Without wishing to sound insulting, I’ve often considered the idea that the evangelical mindset often has a sort of blinkered, cult-like quality. Even when I was part of it there were aspects of this that put me off, even as others appealed to me. The bits that appealed to me were around the feeling of certainty of being right about things and the correlate sense of superiority I felt towards other types of Christians who, as far as my people were concerned, were pretty much not even real Christians at all. But the bits that didn’t appeal to me concerned the take of those around me on realms of art, aesthetics, music, and the intellect. I didn’t like the anti-high culture aspect of it, nor its general anti-intellectual quality. I also didn’t like the downgrading of the physical through a de-emphasis on sacred spaces (even though it has to be said that the movement I was part of was obsessed with purchasing very expensive buildings which the churches involved often couldn’t afford) and an indifference to the Sacraments and an antipathy to any understanding of them as anything other than memorialist ordinances.

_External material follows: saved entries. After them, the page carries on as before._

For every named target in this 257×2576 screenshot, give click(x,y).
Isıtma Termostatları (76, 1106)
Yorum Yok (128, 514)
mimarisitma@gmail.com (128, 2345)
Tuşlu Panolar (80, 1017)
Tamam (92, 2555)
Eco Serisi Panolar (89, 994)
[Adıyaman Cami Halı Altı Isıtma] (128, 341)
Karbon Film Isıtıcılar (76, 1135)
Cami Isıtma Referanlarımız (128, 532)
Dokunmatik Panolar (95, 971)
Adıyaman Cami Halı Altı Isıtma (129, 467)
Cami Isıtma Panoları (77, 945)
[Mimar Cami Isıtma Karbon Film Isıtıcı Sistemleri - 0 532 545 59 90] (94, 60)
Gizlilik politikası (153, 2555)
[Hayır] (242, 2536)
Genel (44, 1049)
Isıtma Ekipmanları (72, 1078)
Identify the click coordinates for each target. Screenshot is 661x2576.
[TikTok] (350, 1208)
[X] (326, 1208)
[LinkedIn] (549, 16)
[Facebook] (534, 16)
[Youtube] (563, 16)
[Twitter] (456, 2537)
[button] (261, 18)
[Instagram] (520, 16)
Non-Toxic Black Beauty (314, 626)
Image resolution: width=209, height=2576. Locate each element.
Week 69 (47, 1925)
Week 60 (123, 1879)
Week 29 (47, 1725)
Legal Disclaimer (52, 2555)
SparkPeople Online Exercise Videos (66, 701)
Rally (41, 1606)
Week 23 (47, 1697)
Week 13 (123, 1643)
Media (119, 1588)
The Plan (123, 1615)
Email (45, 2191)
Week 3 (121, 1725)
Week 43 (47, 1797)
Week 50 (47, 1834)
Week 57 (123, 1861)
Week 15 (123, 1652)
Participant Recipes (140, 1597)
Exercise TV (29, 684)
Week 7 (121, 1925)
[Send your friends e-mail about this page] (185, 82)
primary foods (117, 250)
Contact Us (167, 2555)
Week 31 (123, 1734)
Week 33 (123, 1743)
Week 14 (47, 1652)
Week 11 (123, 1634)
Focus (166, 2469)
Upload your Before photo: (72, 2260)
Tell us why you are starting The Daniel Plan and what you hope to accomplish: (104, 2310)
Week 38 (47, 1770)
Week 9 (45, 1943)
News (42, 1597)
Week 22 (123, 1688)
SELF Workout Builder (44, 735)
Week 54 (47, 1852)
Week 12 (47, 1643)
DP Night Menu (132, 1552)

McGilchrist helps me to understand that a lot of this is because modern-day evangelicals are the inheritors of the left-hemispheric approach of the Continental Reformers. Points of commonality that I see in his description and my experience would be:
A sense of certainty over the plain meaning of Scripture and one’s ability as an individual to interpret it perfectly.
A suspicion of religious images, statuary, and symbolism in contrast to an absolute emphasis upon the Bible as the source of all religious knowledge.

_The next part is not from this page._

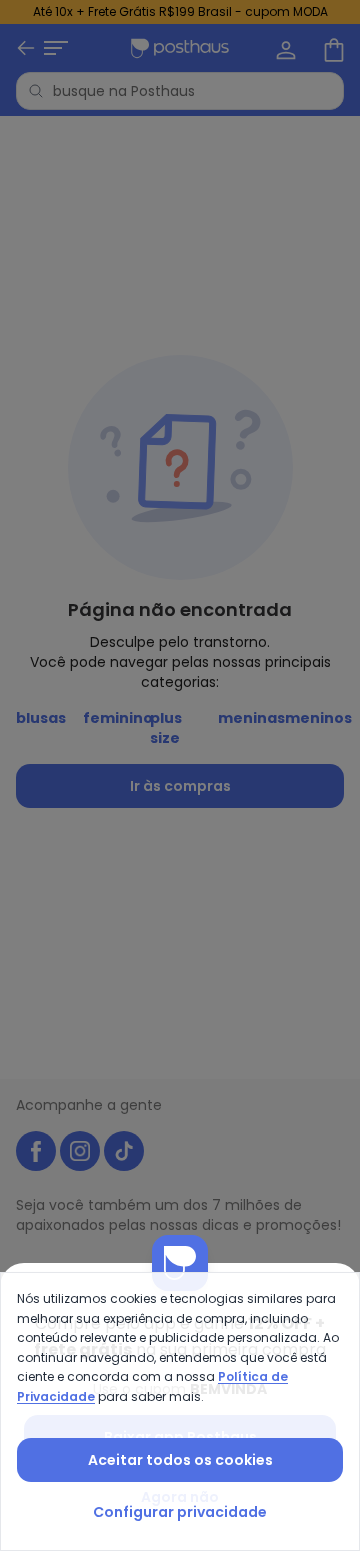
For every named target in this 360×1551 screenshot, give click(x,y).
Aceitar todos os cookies (180, 1460)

The downgrading of the physical in terms of sacred spaces, relics, pilgrimage, and most significantly the Sacraments, particularly the Holy Eucharist.
The rejection of tradition as spiritual baggage that should be jettisoned and the suspicion of anybody who would refer to as an authority.
As a result of all this, a narrow dogmatism that excludes other sources of knowledge as potential valuable, which tends towards a more general sense of anti-intellectualism.
The problem that many people of this mindset have is that they are convinced that their worldview is the only one that can be correct because it is plainly taught in Scripture. It is very difficult to break through this barrier because, if you try, you immediately become an object of suspicion since you are trying to lead people away from God and the plain truth of the Bible.
But McGilchrist shows us why this belief is so powerful and, indeed, so misguided: it is due to an overemphasis on the left hemisphere of the brain, which tends towards dogmatism, control, and attention to linguistic detail, particularly that embedded in texts. I’m not sure if this helps anyone, but it helps me to understand better.